Photo by Sonya Pencheva, Ralph Rinzler Folklife Archives

Image Description An array of decorated Pakistani truck accessories: 1. A license plate enclosed in a metal frame with a clear plexiglass window is decorated with two colorful peacocks facing each other with green diamond patterns and long, red feathered tails. 2. A metal hood ornament in the shape of an airplane poised to take off is decorated with multicolored, scalloped vinyl tape outlining the nose, wings, and tail. Small red landing lights hang off the wings and tail. 3. A blooming flower ornament is decorated with two rows of orange and yellow petals that rise up around a single large jingle bell. Two additional pairs of bells rest nearby. 4. A hubcap ornament with a raised center is framed by four crosspieces that meet in the center to make a stepped shape like a pyramid that rises six inches beyond the wheel. All surfaces are decorated with red and yellow zigzag tape and cut floral designs.

Pakistani Truck Ornaments

The Pakistani painted truck was one of the highlights of the 2002 Smithsonian Folklife Festival program, The Silk Road: Connecting Cultures, Creating Trust.
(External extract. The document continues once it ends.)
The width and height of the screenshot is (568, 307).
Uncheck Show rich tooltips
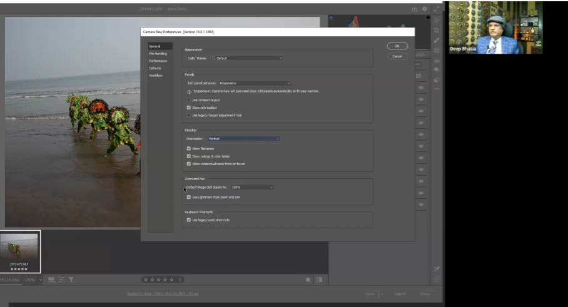(189, 108)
Placed in the center of the Festival adjacent to two Bactrian camels, the truck vividly represented a modern means of transportation along the historic Silk Road trade route.

An array of ornamental parts spark memories of a remarkable program

Gallery
  • License plate
  • Hood ornament
  • Hubcap
  • Tailgate ornament

The Smithsonian’s Pakistani painted truck began as a very ordinary 1976 Bedford that served a steel mill in Pakistan. The Smithsonian knew that it needed a modern means of transportation for its 2002 Festival program on the Silk Road and hired J. Mark Kenoyer, a professor of anthropology at the University of Wisconsin–Madison with expertise in Pakistan and India, to purchase a vehicle and arrange for its transformation. In Karachi, Kenoyer found two artists: Jamil Uddin to rebuild the Bedford from the chassis up with steel, chrome, mirrors, and more, and Haider Ali to paint the vehicle in vivid colors and spectacular designs.
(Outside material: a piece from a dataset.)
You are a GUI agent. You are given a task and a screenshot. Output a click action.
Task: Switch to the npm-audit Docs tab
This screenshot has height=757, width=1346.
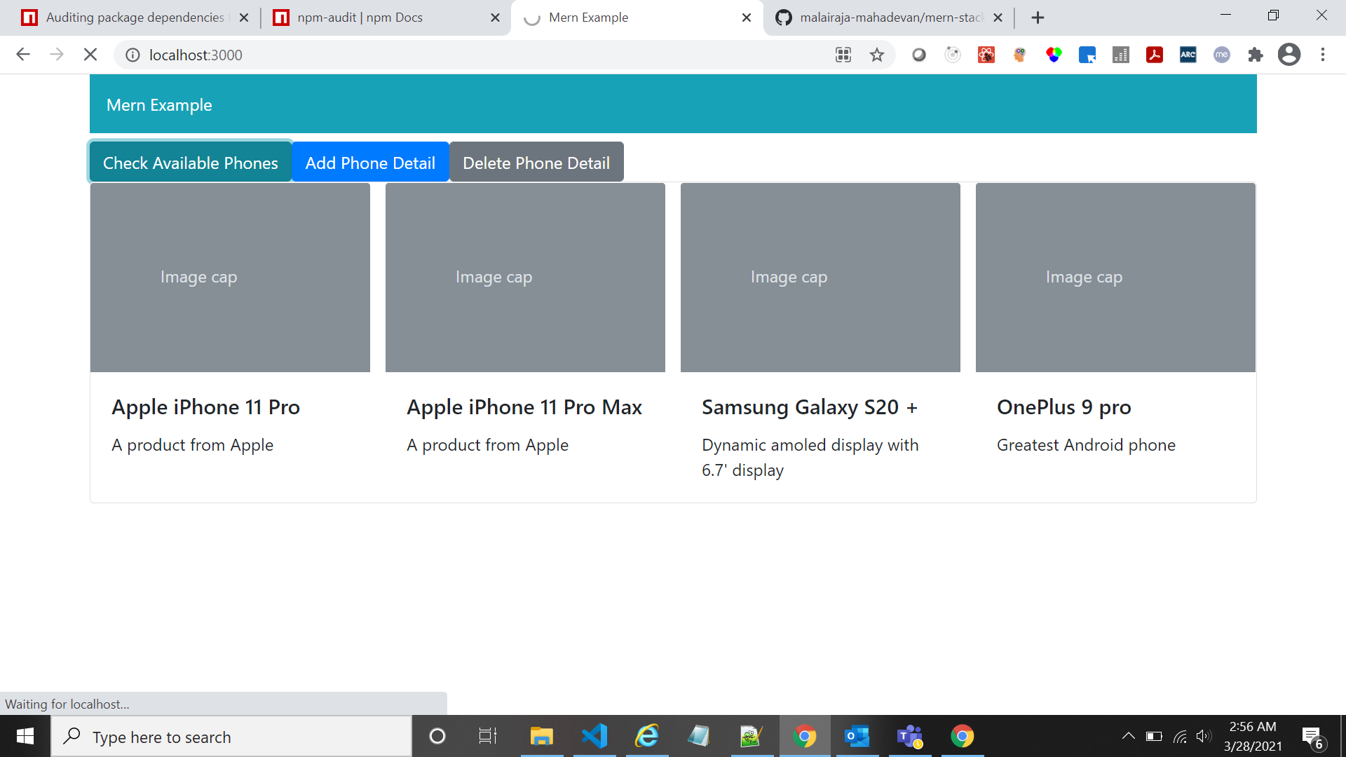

Shipping the truck to the Washington, D.C., was a logistical challenge. The original itinerary was to travel by cargo ship from Karachi to Fujairah (United Arab Emirates), then to Kaohsiung (Taiwan), and finally through the Panama Canal to Norfolk, Virginia, where the Smithsonian would collect it. However, when the ship missed its connection in Kaohsiung, we suddenly had to scramble to put the truck on a ship to Long Beach, California, and then on a lowboy trailer across the country directly to the National Mall, where it arrived just two days before the start of the Festival. This saga of transportation was so impressive that it became the cover story for the July 8, 2002, issue of Traffic World: The Logistics News Weekly.

Gallery
  • The truck, finally parked at the Festival, with the airplane hood ornament and decorated license plate visible.
  • Jamil Uddin creating shell-inlaid teak trim for the restored truck.

The truck returned briefly to the National Mall for the 2006 and 2007 Festivals, where Jamil Uddin did some touch-up work in 2006. But in the years following, the truck sat fully exposed to the elements outside a Smithsonian storage facility in Prince George’s County, Maryland, causing the brilliant colors to fade and the polished metal to rust. Loraine Torstrup, a longtime fan of painted trucks due to her frequent visits to Pakistan, contacted the Smithsonian in June 2021 and took possession of the vehicle in May 2022, moving it to her home in New Jersey. However, the Smithsonian retained a few ornamental parts—such as the hubcap and license-plate holder—to remind everyone of the truck’s storied history and Festival glory.

Gallery
  • Jamil Uddin works on the truck’s restoration at the 2006 Festival.
  • Front and rear views of the truck, prior to removal of the ornaments featured in this entry, as the truck was prepared for shipment to New Jersey in 2022.